* READING PASSAGE:

Mississippi Highway 50 (MS 50) is a state highway in Mississippi. It generally follows an east/west track for  and runs from MS 9 in Walthall, Mississippi, east to the Alabama state line east of Columbus. MS 50 serves the following Mississippi counties: Lowndes, Clay, and Webster.

Route description
MS 50 begins in the North Central Hills region (part of the Appalachian Foothills) in Webster County at an intersection with MS 9 in the village of Walthall. It heads east as a two-lane highway through downtown, where it has an intersection with MS 784 (Main Street), before leaving Walthall and continuing east through rural areas for a few miles to an intersection with Clarkson Road and N Sappa Road, where state maintenance ends and the road winds its way east through remote wooded areas as Old Highway 50 and Avent Road (parts of which are unpaved dirt road). The county road passes through the community of Clarkson, where it briefly turns right onto Clarkson road, before turning left onto Abbott Road for half a mile, and then turning left onto Cole Road and leaving the community. Cole Road passes through a mix of farmland and woodlands for the next several miles, where it becomes paved as well as becoming Jackson Road, before coming to an intersection with Old Cumberland Road (CR 167). Here MS 50, as well as state maintenance, restarts and heads along Old Cumberland Road to cross under the Natchez Trace Parkway and enter the community of Cumberland. MS 50 passes straight down the center of the community, where it has an intersection with MS 765 (Natchez Trace Road, a connector to the parkway), before leaving Cumberland and coming to an intersection with MS 15. MS 50 becomes concurrent with MS 15 and they head south through woodlands for several miles before MS 50 splits off and continues east to cross into Clay County.

* DATA PROVIDED:
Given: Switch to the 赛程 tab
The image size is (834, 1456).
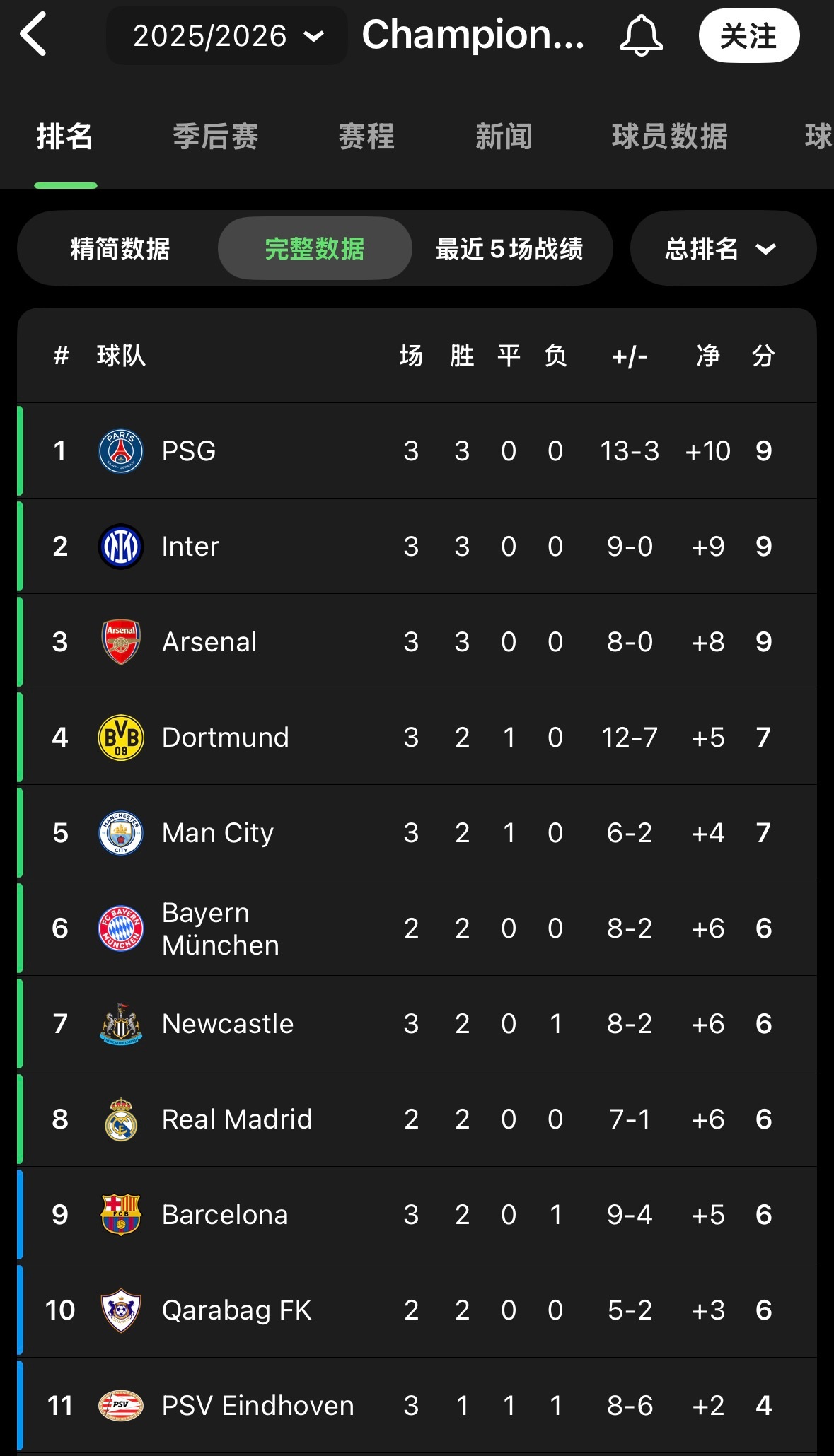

* THE TASKS:
A) In the Mississippi Highway 50 article, rewrite the paragraph beginning "MS 50 begins in the North Central Hills region" as a shorter bulleted list that keeps its main facts.
B) According to the Mississippi Highway 50 article, which highway does MS 50 run concurrently with after leaving Cumberland?

* EXERCISE RESPONSES:
A)
- MS 50 begins at MS 9 in the village of Walthall, Webster County, in the North Central Hills region (part of the Appalachian Foothills).
- It runs east as a two-lane highway through downtown Walthall, crossing MS 784 (Main Street), then through rural areas.
- State maintenance ends at Clarkson Road and N Sappa Road. The route continues as county roads (Old Highway 50, Avent Road, Clarkson Road, Abbott Road, Cole Road, and Jackson Road) through remote woods, the community of Clarkson, and farmland. Some stretches are unpaved.
- At Old Cumberland Road (CR 167), MS 50 and state maintenance resume. The road passes under the Natchez Trace Parkway and runs through Cumberland, crossing MS 765 (Natchez Trace Road).
- Past Cumberland, MS 50 joins MS 15 heading south through woodlands, then splits off east into Clay County.

B) MS 15.